Contingency weeks are embedded within each phase to manage unforeseen delays; continuous stakeholder engagement and robust change management will be emphasized to reduce resistance (PMI, 2017).
Conclusion
Implementing a cloud-based, vendor-supported EHR and practice management system at Harbor Community Health Center will address clinical, operational, and financial needs, improve reporting and patient safety, and position the organization for value-based payment models. The recommended buy-and-configure approach balances cost, time-to-value, and risk for an organization of HCHC’s size and capacity, while the outlined governance, budget, and timeline provide a realistic pathway to successful implementation (ONC, 2019; Buntin et al., 2011).
References
- Bates, D. W., & Wright, A. (2009). Evaluating the safety of electronic health records. Journal of the American Medical Informatics Association, 16(4), 463–464.
- Buntin, M. B., Burke, M. F., Hoagland, G. W., & Blumenthal, D. (2011). The benefits of health information technology: A review of the recent literature shows predominantly positive results. Health Affairs, 30(3), 464–471.
- HIMSS. (2016). HIMSS EHR Implementation Toolkit. Healthcare Information and Management Systems Society.
- Kaplan, R. S., & Porter, M. E. (2011). How to solve the cost crisis in health care. Harvard Business Review, 89(9), 46–52.
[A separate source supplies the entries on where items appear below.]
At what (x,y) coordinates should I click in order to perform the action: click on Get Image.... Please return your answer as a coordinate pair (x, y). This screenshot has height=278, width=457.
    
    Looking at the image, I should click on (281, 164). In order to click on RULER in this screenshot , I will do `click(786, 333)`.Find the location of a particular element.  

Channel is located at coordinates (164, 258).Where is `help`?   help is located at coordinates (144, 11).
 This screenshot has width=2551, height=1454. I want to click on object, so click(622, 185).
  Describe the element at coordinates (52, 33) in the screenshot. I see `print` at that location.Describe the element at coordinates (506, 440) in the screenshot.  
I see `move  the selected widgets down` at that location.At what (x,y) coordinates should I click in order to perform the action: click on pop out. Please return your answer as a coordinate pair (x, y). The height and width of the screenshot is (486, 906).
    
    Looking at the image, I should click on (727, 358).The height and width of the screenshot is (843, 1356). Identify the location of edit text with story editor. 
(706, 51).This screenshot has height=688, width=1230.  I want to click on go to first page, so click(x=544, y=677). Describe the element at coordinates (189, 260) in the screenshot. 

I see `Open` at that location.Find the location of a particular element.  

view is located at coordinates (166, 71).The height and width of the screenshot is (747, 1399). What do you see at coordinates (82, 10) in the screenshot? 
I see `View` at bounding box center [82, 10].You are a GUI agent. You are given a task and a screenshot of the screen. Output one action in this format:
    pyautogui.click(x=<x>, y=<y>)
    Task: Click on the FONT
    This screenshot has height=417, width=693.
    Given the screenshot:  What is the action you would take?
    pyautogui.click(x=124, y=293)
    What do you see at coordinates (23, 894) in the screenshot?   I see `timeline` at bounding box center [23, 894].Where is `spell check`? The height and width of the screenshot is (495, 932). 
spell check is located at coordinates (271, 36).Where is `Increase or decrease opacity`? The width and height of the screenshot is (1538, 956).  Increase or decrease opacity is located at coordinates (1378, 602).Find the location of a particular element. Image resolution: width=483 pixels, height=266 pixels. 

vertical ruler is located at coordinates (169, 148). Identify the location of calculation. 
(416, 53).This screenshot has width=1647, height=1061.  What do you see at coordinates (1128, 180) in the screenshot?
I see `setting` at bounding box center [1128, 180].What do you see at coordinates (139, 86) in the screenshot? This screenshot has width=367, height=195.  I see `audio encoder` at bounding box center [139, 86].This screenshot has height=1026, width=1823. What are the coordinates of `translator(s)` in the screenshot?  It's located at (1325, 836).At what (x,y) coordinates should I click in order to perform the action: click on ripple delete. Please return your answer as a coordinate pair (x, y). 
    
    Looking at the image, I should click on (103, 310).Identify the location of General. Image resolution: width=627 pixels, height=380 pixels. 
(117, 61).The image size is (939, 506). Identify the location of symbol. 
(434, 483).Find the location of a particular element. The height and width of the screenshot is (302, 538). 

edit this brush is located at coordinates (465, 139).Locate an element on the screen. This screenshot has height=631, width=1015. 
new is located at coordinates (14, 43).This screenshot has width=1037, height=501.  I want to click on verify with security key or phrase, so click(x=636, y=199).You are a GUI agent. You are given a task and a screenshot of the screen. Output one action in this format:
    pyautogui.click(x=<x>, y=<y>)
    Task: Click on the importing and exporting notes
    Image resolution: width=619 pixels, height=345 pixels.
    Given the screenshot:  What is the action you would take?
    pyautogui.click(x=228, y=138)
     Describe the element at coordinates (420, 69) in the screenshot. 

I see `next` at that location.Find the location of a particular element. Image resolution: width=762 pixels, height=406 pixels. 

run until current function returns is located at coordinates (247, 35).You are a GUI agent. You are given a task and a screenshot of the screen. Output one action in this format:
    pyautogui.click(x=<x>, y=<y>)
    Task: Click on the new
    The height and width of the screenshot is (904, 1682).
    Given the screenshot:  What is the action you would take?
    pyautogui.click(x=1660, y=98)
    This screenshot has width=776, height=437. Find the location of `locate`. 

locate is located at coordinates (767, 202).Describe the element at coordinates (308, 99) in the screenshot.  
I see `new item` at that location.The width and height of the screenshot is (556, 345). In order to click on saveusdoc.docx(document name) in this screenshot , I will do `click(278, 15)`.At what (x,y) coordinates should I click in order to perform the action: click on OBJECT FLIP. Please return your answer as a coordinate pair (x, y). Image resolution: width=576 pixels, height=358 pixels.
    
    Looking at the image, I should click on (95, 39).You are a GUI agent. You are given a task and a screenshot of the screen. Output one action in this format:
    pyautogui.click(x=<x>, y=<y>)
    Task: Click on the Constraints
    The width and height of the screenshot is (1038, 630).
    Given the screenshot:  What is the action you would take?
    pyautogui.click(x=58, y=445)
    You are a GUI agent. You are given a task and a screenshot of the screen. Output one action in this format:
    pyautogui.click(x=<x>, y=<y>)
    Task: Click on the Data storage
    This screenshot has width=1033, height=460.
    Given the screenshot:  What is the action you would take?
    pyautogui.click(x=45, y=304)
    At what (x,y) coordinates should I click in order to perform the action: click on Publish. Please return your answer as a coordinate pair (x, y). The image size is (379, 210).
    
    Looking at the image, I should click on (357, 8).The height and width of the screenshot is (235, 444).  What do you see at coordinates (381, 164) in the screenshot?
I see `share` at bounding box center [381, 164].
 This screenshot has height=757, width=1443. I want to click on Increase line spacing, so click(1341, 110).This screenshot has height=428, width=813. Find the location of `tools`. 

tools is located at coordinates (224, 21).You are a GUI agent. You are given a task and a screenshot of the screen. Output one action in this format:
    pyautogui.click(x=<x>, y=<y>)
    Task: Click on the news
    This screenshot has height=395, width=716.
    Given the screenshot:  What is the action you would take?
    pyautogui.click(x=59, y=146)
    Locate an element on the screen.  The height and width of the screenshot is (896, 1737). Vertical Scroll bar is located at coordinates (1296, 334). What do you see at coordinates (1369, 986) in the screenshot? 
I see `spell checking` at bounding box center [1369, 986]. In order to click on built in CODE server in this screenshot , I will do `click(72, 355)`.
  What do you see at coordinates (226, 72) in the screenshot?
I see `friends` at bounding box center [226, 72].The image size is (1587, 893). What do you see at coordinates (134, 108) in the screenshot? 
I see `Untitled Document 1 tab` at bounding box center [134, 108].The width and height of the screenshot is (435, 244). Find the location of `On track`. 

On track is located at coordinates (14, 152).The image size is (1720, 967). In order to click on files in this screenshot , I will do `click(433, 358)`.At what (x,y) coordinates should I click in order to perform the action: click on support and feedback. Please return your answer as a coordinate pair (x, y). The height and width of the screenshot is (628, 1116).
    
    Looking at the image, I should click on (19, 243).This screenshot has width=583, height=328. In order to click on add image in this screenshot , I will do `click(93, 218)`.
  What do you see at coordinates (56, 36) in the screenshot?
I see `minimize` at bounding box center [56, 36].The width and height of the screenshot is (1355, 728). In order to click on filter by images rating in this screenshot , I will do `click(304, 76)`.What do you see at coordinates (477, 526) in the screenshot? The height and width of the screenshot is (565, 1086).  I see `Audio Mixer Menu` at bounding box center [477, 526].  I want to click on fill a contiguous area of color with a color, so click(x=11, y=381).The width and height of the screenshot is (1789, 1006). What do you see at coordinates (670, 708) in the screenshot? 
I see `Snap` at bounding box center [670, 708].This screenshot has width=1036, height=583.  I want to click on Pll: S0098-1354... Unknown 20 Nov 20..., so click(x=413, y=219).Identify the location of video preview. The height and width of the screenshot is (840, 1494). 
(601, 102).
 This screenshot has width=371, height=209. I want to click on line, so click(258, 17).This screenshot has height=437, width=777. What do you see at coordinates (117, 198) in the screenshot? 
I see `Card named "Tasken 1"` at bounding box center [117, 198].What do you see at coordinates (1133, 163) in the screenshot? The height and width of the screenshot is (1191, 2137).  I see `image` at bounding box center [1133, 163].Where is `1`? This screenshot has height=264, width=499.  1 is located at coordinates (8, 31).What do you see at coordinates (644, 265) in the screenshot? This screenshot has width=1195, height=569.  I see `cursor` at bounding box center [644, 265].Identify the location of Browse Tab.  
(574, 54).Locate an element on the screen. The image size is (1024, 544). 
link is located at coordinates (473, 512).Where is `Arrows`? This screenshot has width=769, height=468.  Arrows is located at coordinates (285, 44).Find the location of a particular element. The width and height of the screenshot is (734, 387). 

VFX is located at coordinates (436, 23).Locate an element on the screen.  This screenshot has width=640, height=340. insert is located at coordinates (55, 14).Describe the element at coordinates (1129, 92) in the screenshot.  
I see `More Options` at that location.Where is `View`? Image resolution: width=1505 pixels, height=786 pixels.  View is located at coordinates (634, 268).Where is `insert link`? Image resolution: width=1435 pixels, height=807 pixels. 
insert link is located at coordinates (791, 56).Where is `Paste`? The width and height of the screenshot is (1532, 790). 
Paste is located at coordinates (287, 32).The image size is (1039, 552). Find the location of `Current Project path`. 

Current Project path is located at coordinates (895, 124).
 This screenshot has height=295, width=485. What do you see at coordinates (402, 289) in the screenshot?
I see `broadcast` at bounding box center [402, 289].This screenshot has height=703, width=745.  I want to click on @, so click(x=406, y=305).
- McGonigle, D., & Mastrian, K. (2017). Nursing Informatics and the Foundation of Knowledge (4th ed.). Jones & Bartlett Learning.
- Nguyen, L., Bellucci, E., & Nguyen, L. T. (2014). Electronic health records implementation: An evaluation of information system lifecycle and adoption. Journal of Medical Systems, 38(1), 1–10.
- Office of the National Coordinator for Health Information Technology (ONC). (2019). Health IT Playbook. U.S. Department of Health and Human Services.
- PMI. (2017). A Guide to the Project Management Body of Knowledge (PMBOK Guide) (6th ed.). Project Management Institute.
- Sittig, D. F., & Singh, H. (2015). A new socio-technical model for studying health information technology in complex adaptive healthcare systems. Quality & Safety in Health Care, 24(3), 196–204.
- World Health Organization. (2016). Global diffusion of eHealth: Making universal health coverage achievable. WHO.